As a little supplement to my earlier post today on Kilar at 80, here are two interviews I’ve since discovered by the film directors Krzysztof Zanussi and Andrzej Wajda.  They’re in Polish but with excellent English subtitles.  It’s interesting to observe the different ways in which Zanussi and Wajda talk about their frequent collaborations with Kilar.  Zanussi speaks touchingly and intelligently, referring to Kilar by the semi-formal ‘Pan Wojciech’ (Mr Wojciech).  Wajda is revealing in other ways, freer and more relaxed, and uses the more familiar ‘Wojtek’.

The interviews also offer glimpses of some of the films.  In Zanussi’s case, the excerpts are fairly brief: Struktura kryształu (The Structure of Crystal, 1969), Iluminacja (Illumination, 1973), Brat naszego Boga (Our God’s Brother, 1997).  The excerpts in the Wajda interview are a bit longer: Ziemia obiecana (Land of Promise, 1974), Kronika wypadków miłosnych (Chronicle of Amorous Events, 1986) and Pan Tadeusz (Mr Thaddeus, 1999).  Both accounts display Kilar’s mastery of the complementary score, sometimes in the most minimal way, an approach which often pays dividends in the cinema.

Both interviews have been recently uploaded by the Polish Music Publishers, PWM Edition, as part of its celebration of Kilar’s life and work.  There are also YouTube interviews with two Polish conductors: Antoni Wit (who has recorded several CDs of Kilar’s work for Naxos and other labels) and Wojciech Michniewski.

The interview with Michniewski, who has a background as a composer, is particularly engaging.  He gives a fascinating and anecdotally rich account of his connections with Kilar, concentrating on Orawa (1986) and Siwa mgła (Grey Mist, 1979), including the delightful inscriptions that Kilar wrote in his copies of these scores.

• Kilar at 80

Wojciech Kilar (photo from the 1970s?)

Wojciech Kilar is one of the stayers of Polish music.  He turns 80 today. Of his fellow internationally-known composers, only Witold Lutosławski (1913-94) has reached the same milestone.  Two months ago, the Polish president awarded Kilar the country’s highest honour, the Order of the White Eagle.  I hope that this is not an omen of mortality, as its conferral on both Lutosławski and Henryk Mikołaj Górecki took place when they were on their deathbeds.  Equally, I’m not anxious to mark this event with anything like an obitual ode, and I’ll draw a polite veil over Kilar’s concert music of the last twenty years or so.
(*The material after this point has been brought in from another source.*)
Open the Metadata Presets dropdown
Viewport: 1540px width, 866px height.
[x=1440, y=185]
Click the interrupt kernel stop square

Although many other Polish composers have written film music, Kilar is undoubtedly the best-known, with well over 100 film scores to his credit (his first was in 1958).  He’s worked on a wealth of Polish films, such as Kazimierz Kutz’s Sół ziemi czarnej (Salt of the Black Earth, 1969), Krzysztof Zanussi’s Struktura kryształu (The Structure of Crystal, also 1969), Andrzej Wajda’s Ziemia obiecana (The Promised Land, 1974) and Krzysztof Kieślowski’s Przypadek (Blind Chance, 1981).  Kilar became internationally famous for his work on English-language films, such as Francis Ford Coppola’s Bram Stoker’s Dracula (1992) and Jane Campion’s The Portrait of a Lady (1996).  He has a gift for a catchy melodic hook, like that which haunts his score for Roman Polański’s The Pianist (2002).
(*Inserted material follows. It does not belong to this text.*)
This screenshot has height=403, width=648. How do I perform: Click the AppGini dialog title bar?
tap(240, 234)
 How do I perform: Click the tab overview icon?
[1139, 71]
Kilar’s concert music follows a similar trajectory to those of his Polish contemporaries, at least from the 1950s through to the 1980s.  It’s not often realised, however, that he was known as an up-and-coming talent several years earlier than Krzysztof Penderecki and Górecki, who were born just a year later.  His music of the early-mid 1950s unsurprisingly shows a neoclassical bent (Horn Sonata, 1954; Little Overture, 1955).  After his Ode in memoriam Béla Bartók (1957), he seems to have taken a compositional breather, while other composers were sorting out their responses to the Western avant-garde in public at the new, ground-breaking ‘Warsaw Autumn’ festivals.  Kilar stormed back in the fourth, fifth and sixth festivals in 1961-63 with Herbsttag (1960), Riff ’62 (1962) and Générique (1963).
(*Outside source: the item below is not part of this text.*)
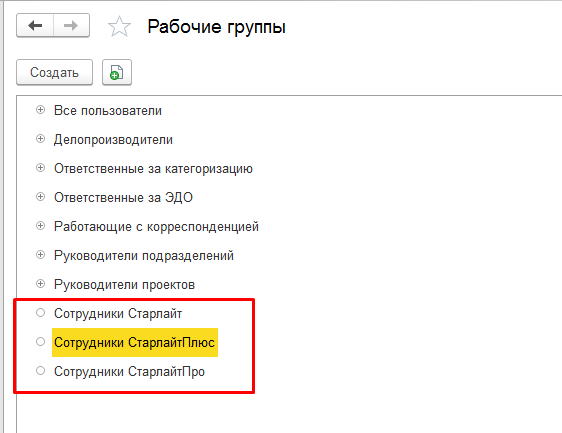Screen dimensions: 562x433
Task: Select the Сотрудники Старлайт row
Action: coord(118,314)
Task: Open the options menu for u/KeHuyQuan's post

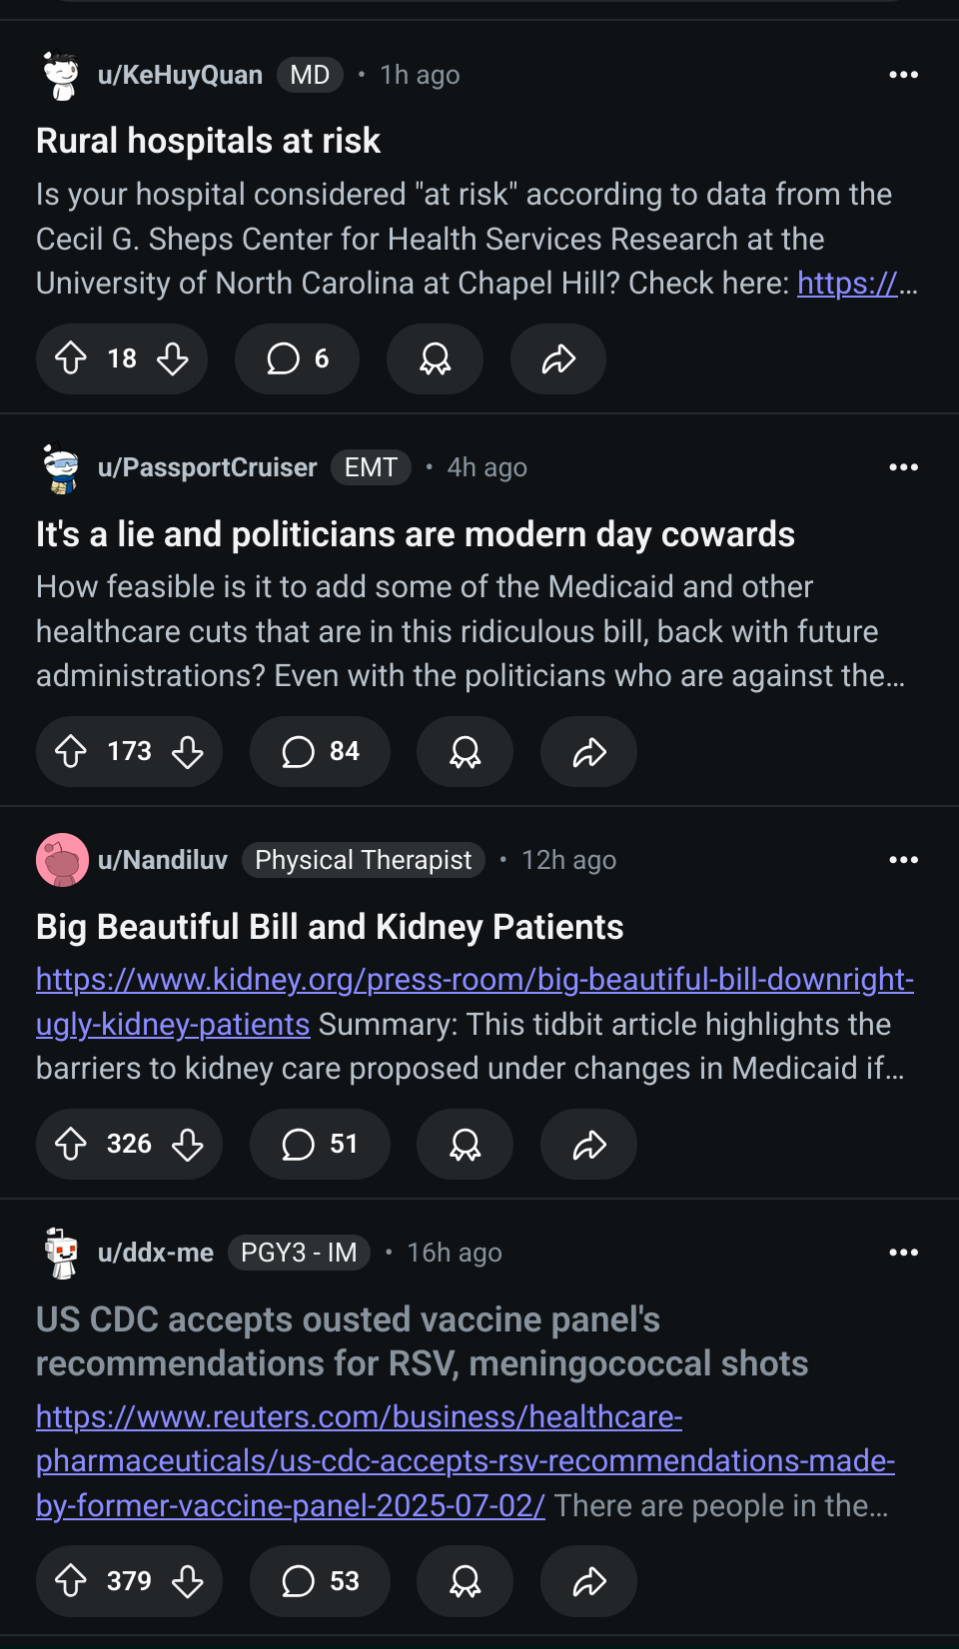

Although they challenged the audiences, these scores were quite different to those of Penderecki and Górecki. Kilar’s music was more febrile, less obviously unified, less closely wedded to the sonoristic movement of his contemporaries.  It was lighter than Górecki’s equivalent pieces (Elementi, 1962) and less homogenous than Penderecki’s, as the jazz and rhythmic components in Riff ’62 shows.  For a while in the late 1960s, Kilar seemed close to Górecki (they both lived and worked in Katowice) as they moved towards a more consonant idiom, but their paths started to diverge.

I once characterised their differences as Kilar preferring the major third while Górecki went for the minor.  This pat observation has a certain element of truth, in the sense that Kilar developed a sweeter compositional tooth than Górecki.  This is borne out when comparing two works from 1972: Kilar’s Przygrywka i kolęda (Prelude and Christmas Carol) and Górecki’s Second Symphony ‘Copernican’.  Kilar was the first (after Zygmunt Krauze’s Folk Music, 1972) to plunge wholeheartedly into the world of folk culture, and in 1974 he came up with a stunner that remains one of his most-performed orchestral works.

 

Krzesany (Sparking Dance) is a vigorous re-imagining of one of the Polish highlanders’ most characteristic dances. It’s hard to realise 40 years on how refreshing and jovial this piece was, bringing together as it did elements of sonorism and national music.  Polish folk music, which twenty years earlier had been somewhat tainted among composers for its role in promoting communist socialist realism, had been released by Krauze and Kilar.  For my money, Kilar’s Orawa for strings (1986) is a more successful and if less obviously colourful example, and I remember having great fun when conducting it many years ago, though the players had to work harder than I did!  There are two intervening symphonic poems which also draw inspiration from the Podhale region north of the Tatra Mountains – Kościelec 1909 (1976; the title refers to the mountain where the composer Mieczysław Karłowicz met his death by avalanche) and Siwa mgła (Grey Mist, 1979).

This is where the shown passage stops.